14 October 2022, 5:40 AM  |
SABC SABC |  @SABCNews
Transnet workers protest as a labour strike continues in Durban, South Africa, October 12, 2022

Transnet workers protest as a labour strike continues in Durban, South Africa, October 12, 2022

Image: Reuters

Transnet workers protest as a labour strike continues in Durban, South Africa, October 12, 2022

There are more warnings that a prolonged Transnet strike will be devastating for the country’s economy.

The latest being from the Head of Ports, Transport and Logistics at law firm Bowmans, Andrew Pike.

Members of unions Untu and Satawu at the state-owned rail and freight company are on a wage strike.

Workers reject Transnet’s latest wage offer:

Transnet has tabled a 4.5 percent wage increase offer which the unions have rejected.

Satawu is demanding a 13.5 percent increase and Untu a 12 percent increase.

Pike says, “For each day of lost productivity it takes 9/10 days to recover that, and we have containers stacked up there that exporters are unable to come and collect them. Potentially they are running massive storage costs but trucks can’t come into the port to collect. You have thousands of truck drivers who are earning nothing at the moment, you have fleet operators who are trying to meet their financial commitments because if a truck is not working it is not earning. It is an unquantifiable loss which is a real problem and there’s a knock-on effect and a huge blow to the economy.”

Agricultural sector

Transnet says it will engage with the agriculture sector to see how it can make rail infrastructure more accessible amid the countrywide strike.

Transnet CEO Portia Derby was speaking on the side-lines of the Agri SA conference in Pretoria.

“Agriculture is one of the biggest employers in agriculture, you know three problems, unemployment, inequality and low growth. And so, anything that we as Transnet can do to help deal with those three problems, we are going to be there front and center. Secondly, agriculture is a big exporter and that is how it has grown over the last decade or so and needs to comply with the low carbon emissions and so rail increasingly becomes important for the sector. And so, we need to figure out with the sector how we can make rail accessible to them despite its very high cost.”

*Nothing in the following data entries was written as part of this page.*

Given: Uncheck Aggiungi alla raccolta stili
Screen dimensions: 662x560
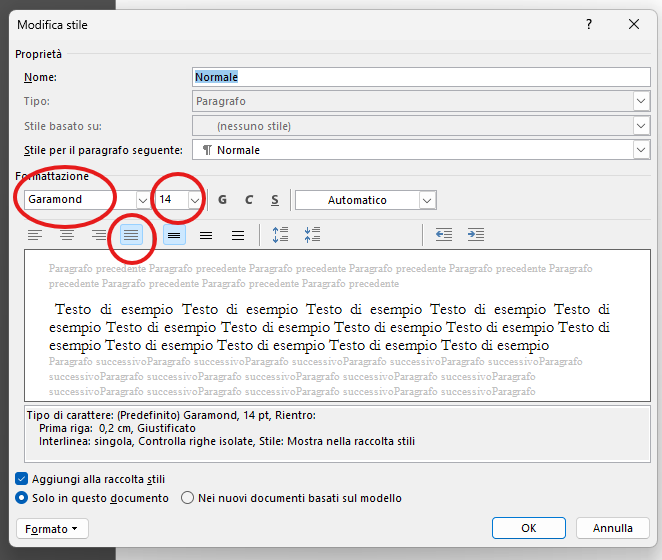Looking at the screenshot, I should [x=23, y=479].
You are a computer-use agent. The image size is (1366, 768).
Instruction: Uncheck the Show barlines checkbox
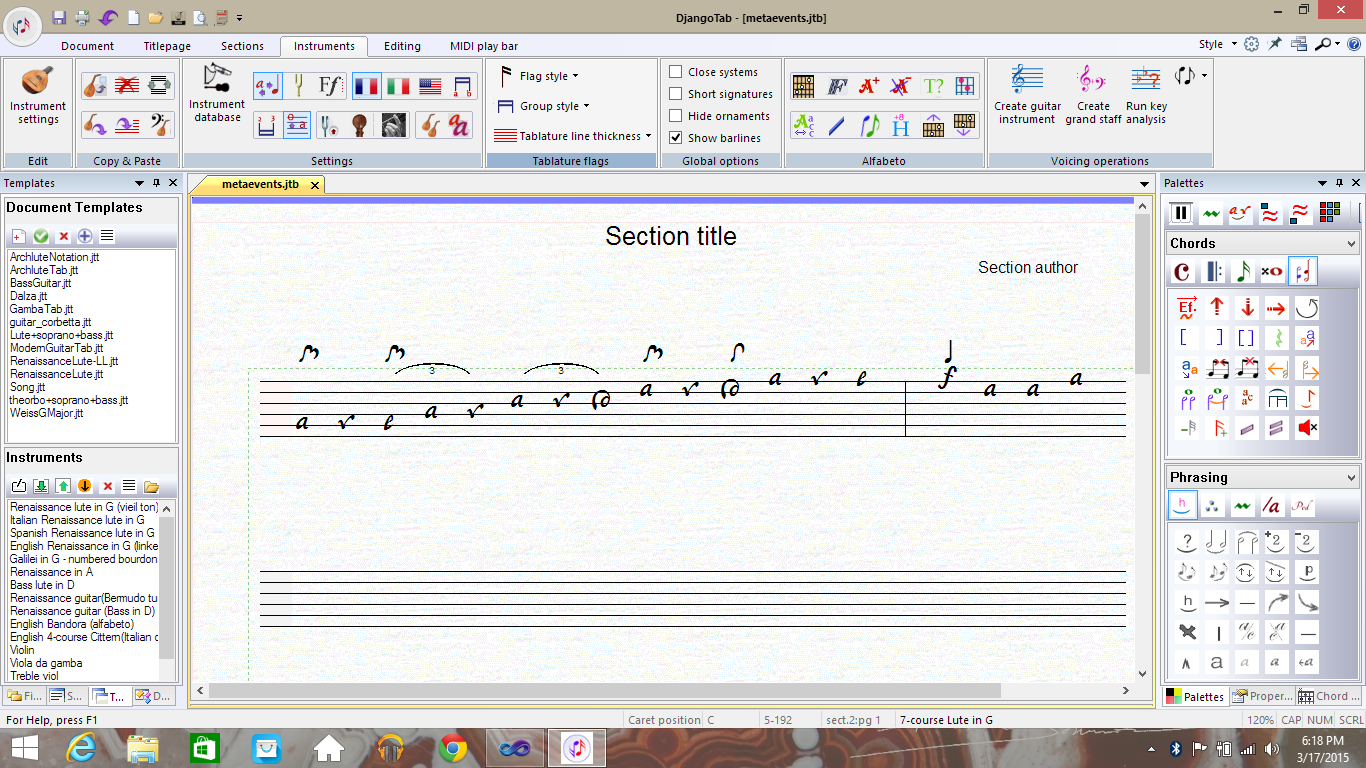point(676,138)
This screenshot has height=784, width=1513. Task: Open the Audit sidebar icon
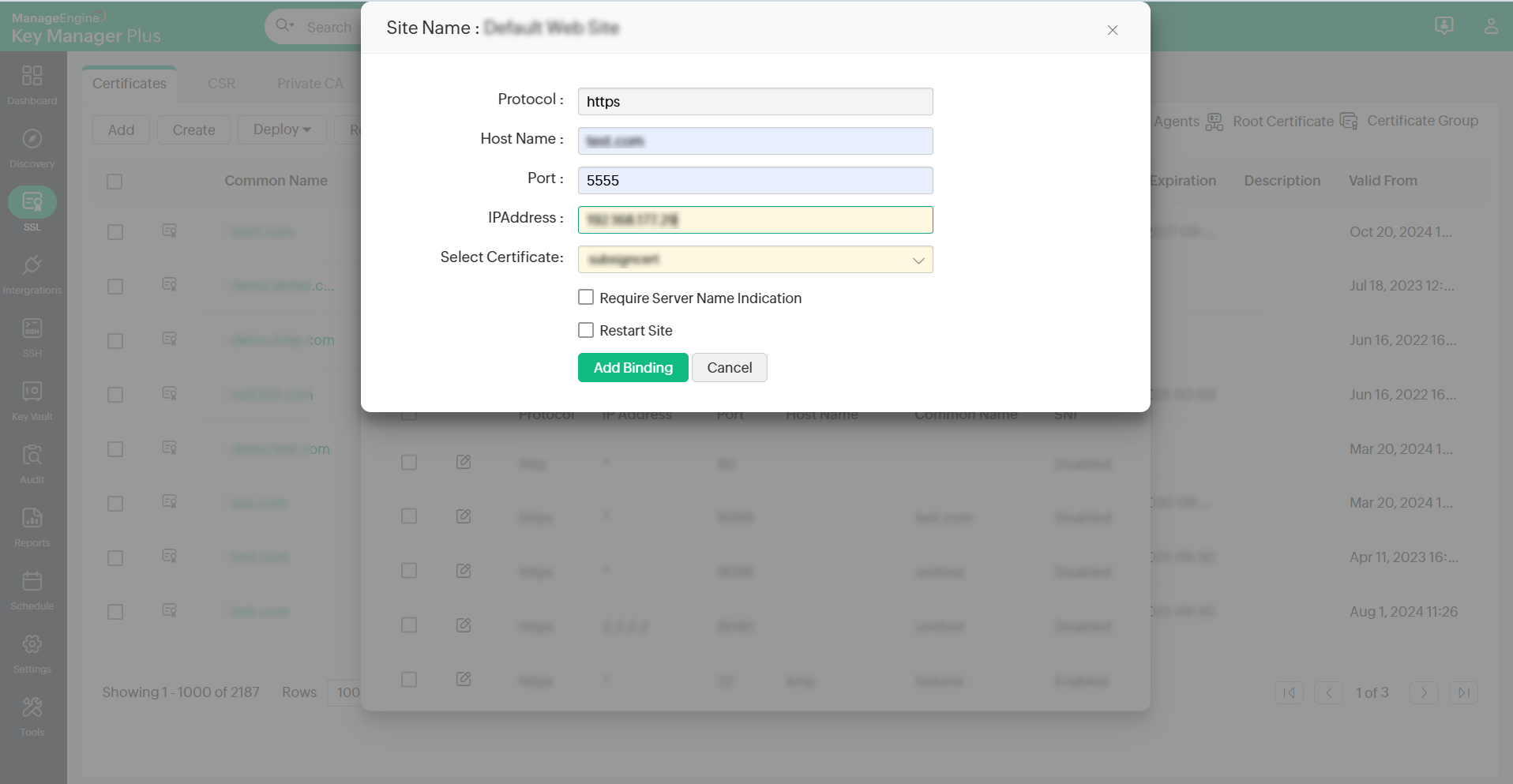[x=32, y=462]
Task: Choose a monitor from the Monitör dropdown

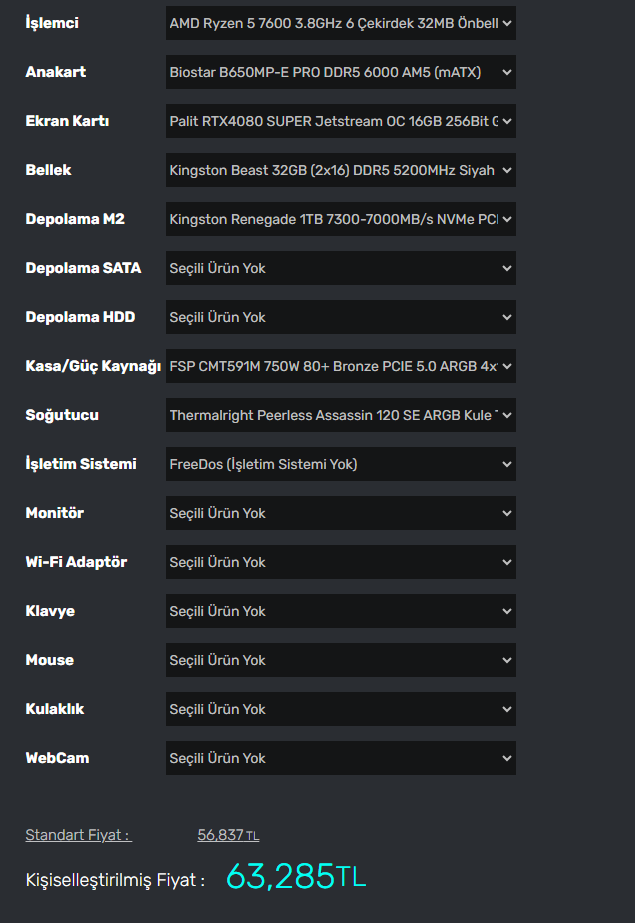Action: point(340,513)
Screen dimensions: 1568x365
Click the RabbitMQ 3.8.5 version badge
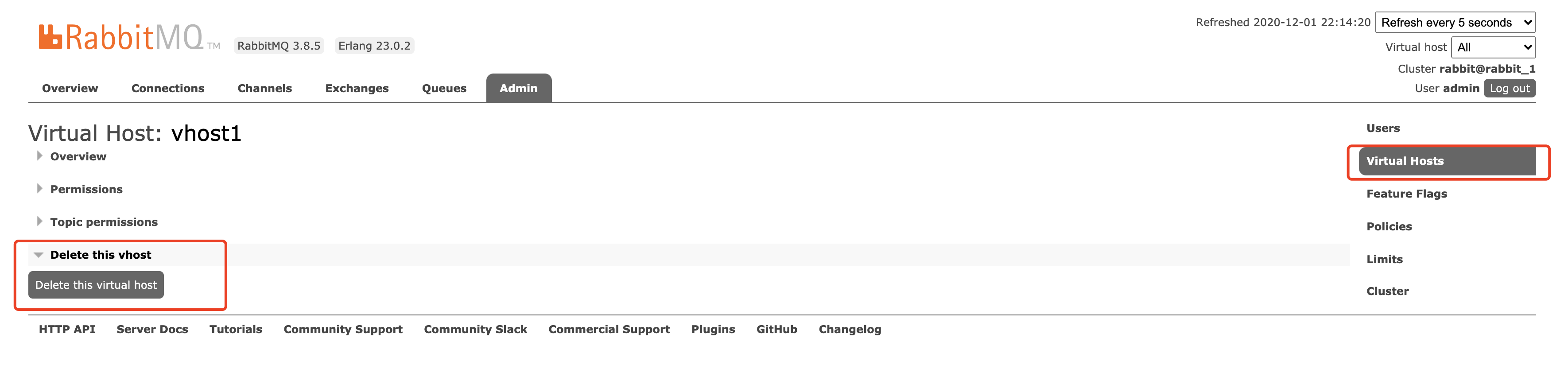279,45
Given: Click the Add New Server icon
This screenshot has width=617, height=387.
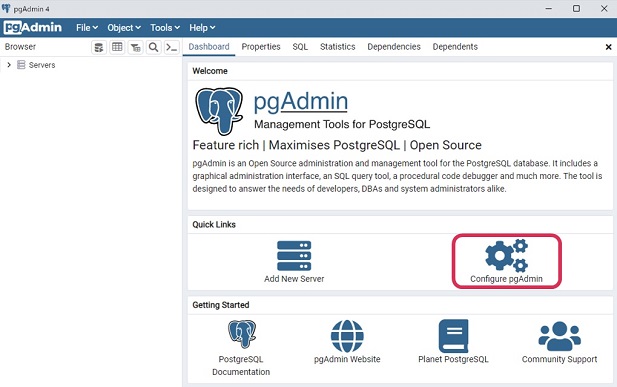Looking at the screenshot, I should [x=294, y=256].
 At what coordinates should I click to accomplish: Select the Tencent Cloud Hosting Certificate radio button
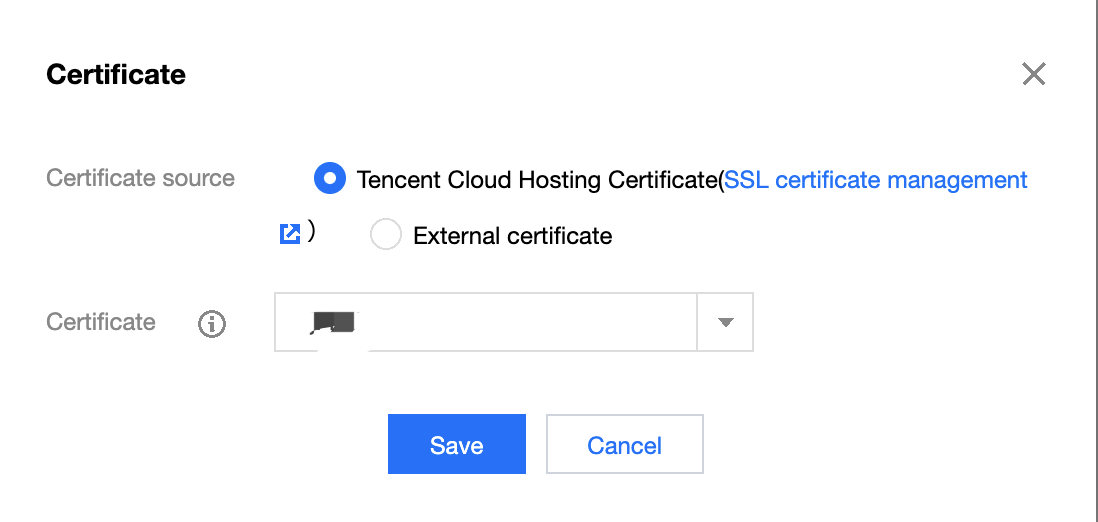click(x=329, y=179)
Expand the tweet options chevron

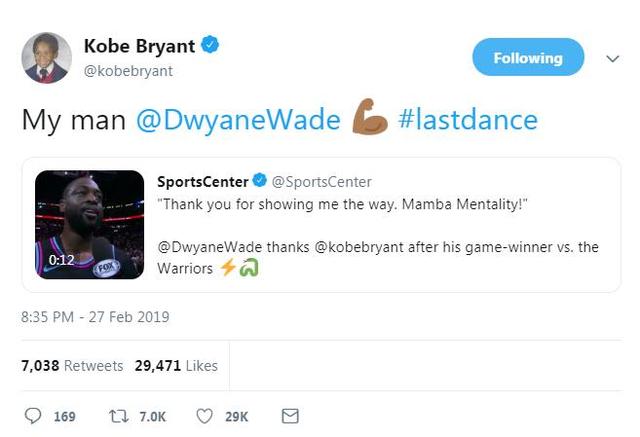pos(613,59)
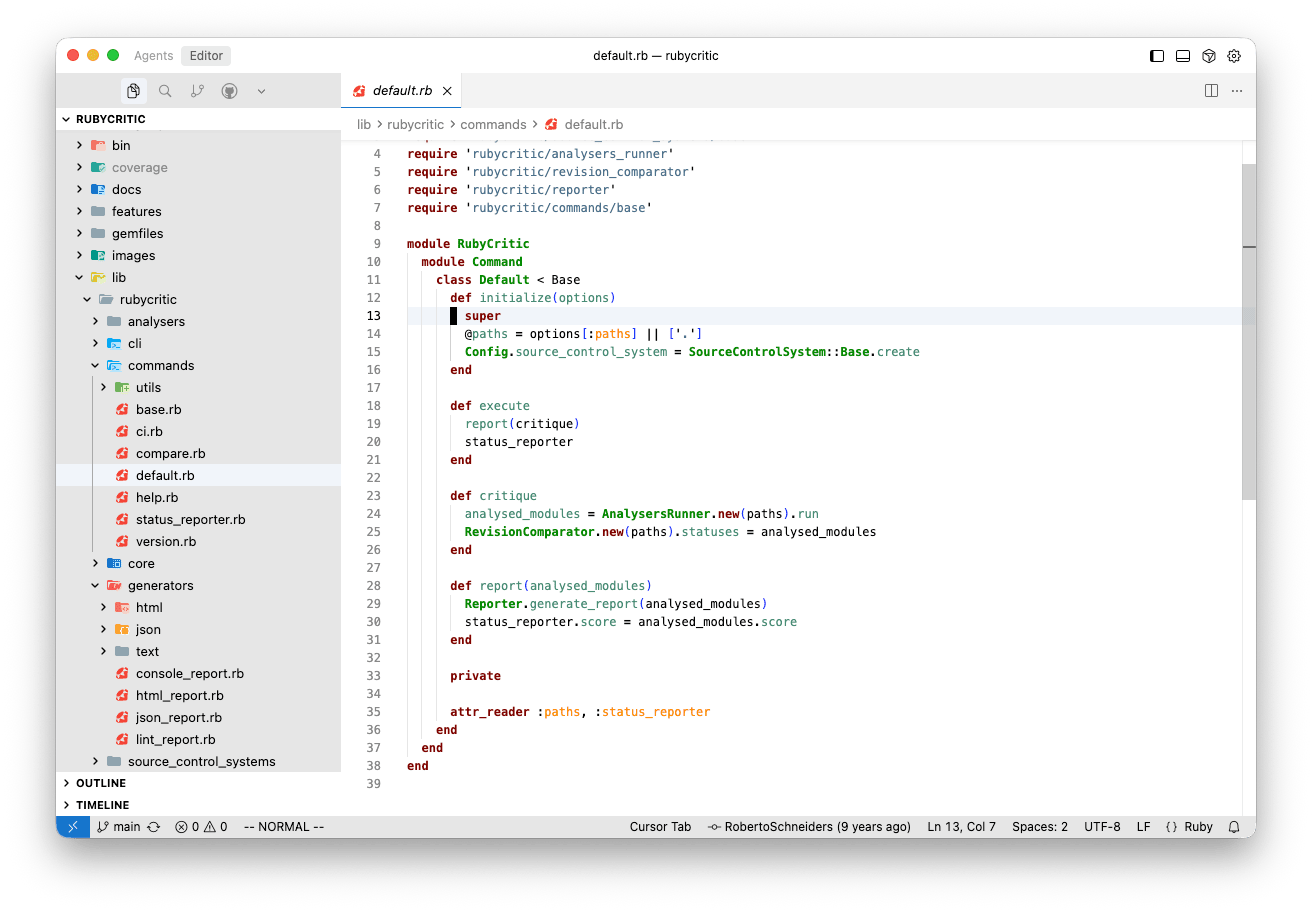Open status_reporter.rb from the file tree

coord(189,519)
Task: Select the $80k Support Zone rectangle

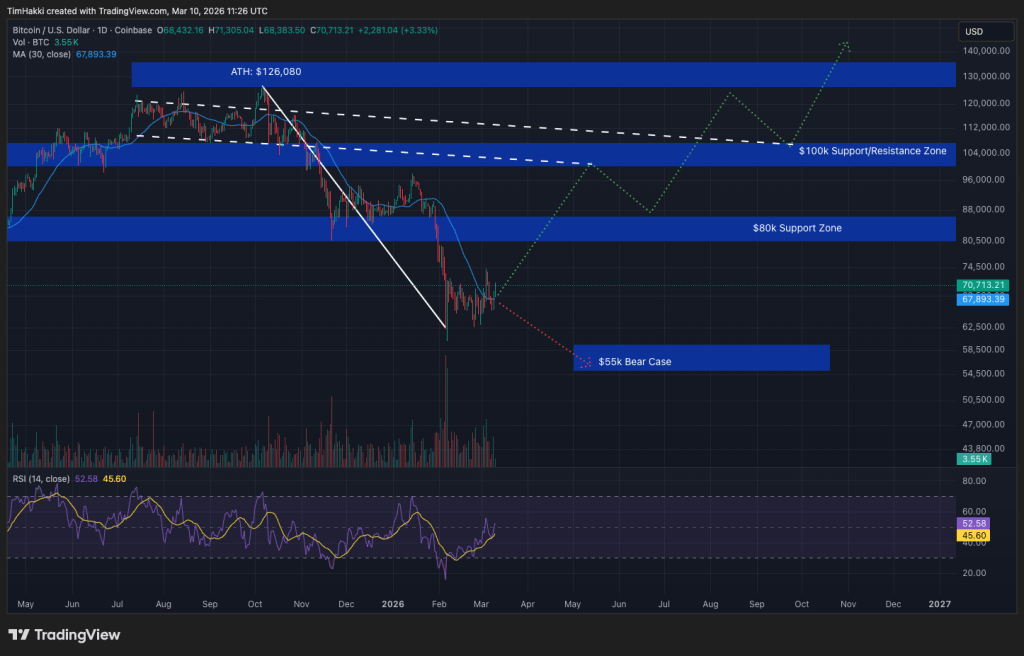Action: [x=481, y=229]
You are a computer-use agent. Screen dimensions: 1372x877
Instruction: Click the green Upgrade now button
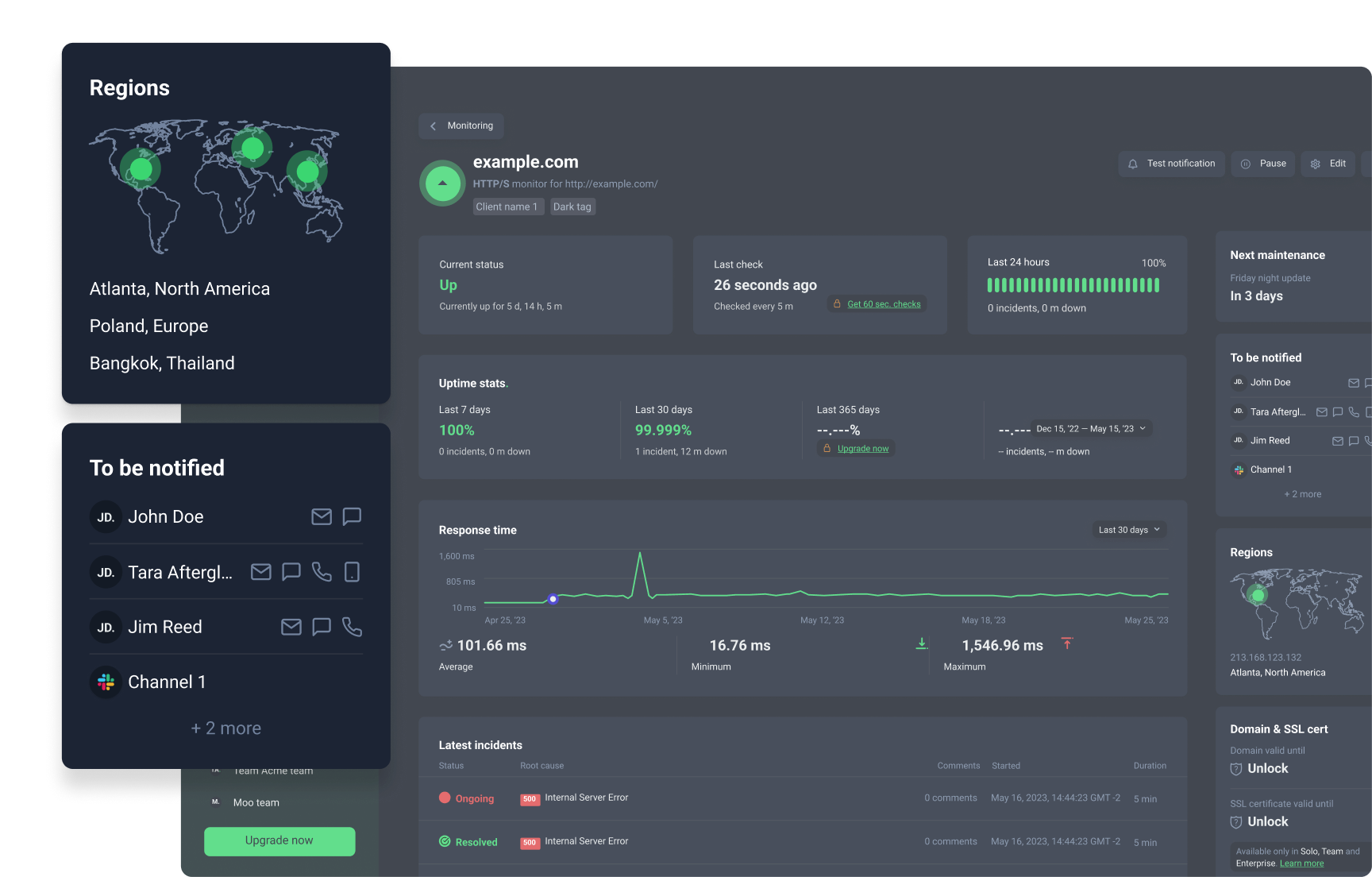279,840
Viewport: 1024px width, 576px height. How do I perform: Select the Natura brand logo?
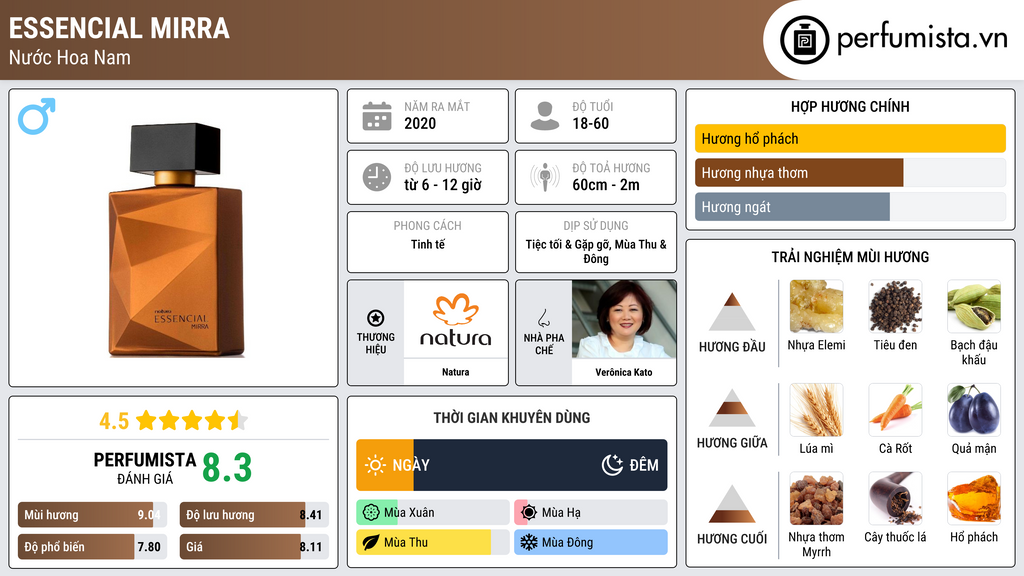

Meanwhile, the agriculture sector has warned that the negative impact of the Transnet strike on the fresh produce market could lead to massive job losses.

Agri SA President Jaco Minnaar says they are deeply concerned about failing infrastructure and the current wage dispute at freight parastatal Transnet.

He was speaking at Agri SA’s annual conference in Pretoria.

Minnaar says it takes 92 hours to export agriculture produce from South Africa and the country has among the worst performing harbours in the world.

He says the agriculture sector also wants government to urgently resolve the energy crisis at Eskom.

“Energy supply constrains are creating difficulty worldwide but nowhere more so than in South Africa. Farmers are struggling to produce and irrigate, to process and manufacture their products. In the long term this will be detrimental not only to the farmers but also to food production, food supply and food security. We welcome the plans of the President to get more energy generation capacity onto the grid.”